Calculate the number of moles of $CO_2$ present in $22.0 \, g$ of the gas.

First, calculate the molar mass ($M$) of $CO_2$ using relative atomic masses ($C = 12.01, O = 16.00$): $M(CO_2) = 12.01 + (2 \times 16.00) = 44.01 \, g \cdot mol^{-1}$. Using the formula $n = \frac{m}{M}$: $n = \frac{22.0 \, g}{44.01 \, g \cdot mol^{-1}} \approx 0.500 \, mol$.

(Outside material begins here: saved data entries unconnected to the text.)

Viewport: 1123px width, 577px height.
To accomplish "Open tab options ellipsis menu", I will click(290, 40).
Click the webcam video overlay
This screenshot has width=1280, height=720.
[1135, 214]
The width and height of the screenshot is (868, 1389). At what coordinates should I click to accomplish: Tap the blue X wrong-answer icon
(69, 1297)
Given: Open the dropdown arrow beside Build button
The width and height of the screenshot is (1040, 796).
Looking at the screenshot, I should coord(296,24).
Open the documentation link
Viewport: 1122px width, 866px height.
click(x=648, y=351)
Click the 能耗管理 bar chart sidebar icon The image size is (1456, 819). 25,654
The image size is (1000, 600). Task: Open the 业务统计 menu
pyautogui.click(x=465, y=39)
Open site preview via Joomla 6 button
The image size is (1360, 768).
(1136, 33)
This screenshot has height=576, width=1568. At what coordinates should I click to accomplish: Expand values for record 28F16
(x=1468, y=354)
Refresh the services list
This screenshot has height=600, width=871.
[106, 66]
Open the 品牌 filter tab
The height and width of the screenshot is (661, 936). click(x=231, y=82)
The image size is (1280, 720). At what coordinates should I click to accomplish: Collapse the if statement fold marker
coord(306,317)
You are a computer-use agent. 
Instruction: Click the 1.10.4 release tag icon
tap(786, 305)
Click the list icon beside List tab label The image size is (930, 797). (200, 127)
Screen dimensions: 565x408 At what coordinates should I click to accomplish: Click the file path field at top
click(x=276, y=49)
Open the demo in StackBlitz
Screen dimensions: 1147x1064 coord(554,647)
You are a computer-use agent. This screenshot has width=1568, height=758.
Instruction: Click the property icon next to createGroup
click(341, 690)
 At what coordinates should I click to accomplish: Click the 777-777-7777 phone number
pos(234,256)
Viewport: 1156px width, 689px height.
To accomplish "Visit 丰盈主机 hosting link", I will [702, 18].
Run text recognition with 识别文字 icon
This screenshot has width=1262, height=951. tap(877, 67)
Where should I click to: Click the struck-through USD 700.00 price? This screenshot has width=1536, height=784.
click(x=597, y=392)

The mass of the sample is divided by the molar mass to determine the amount in moles. Ensure units are consistent ($g$ and $g \cdot mol^{-1}$).

A compound contains $40.00\%$ $C$, $6.72\%$ $H$, and $53.28\%$ $O$ by mass. Determine its empirical formula.

1. Assume $100 \, g$ of substance to convert percentages to masses: $m(C) = 40.00 \, g$, $m(H) = 6.72 \, g$, $m(O) = 53.28 \, g$.
2. Calculate moles for each: $n(C) = \frac{40.00}{12.01} = 3.33 \, mol$ $n(H) = \frac{6.72}{1.01} = 6.65 \, mol$ $n(O) = \frac{53.28}{16.00} = 3.33 \, mol$
3. Divide by the smallest value ($3.33$): $C: \frac{3.33}{3.33} = 1$ $H: \frac{6.65}{3.33} \approx 2$ $O: \frac{3.33}{3.33} = 1$ Empirical Formula: $CH_2O$

To find the empirical formula, determine the molar ratio of the elements. If the results are not whole numbers, multiply all ratios by a common factor.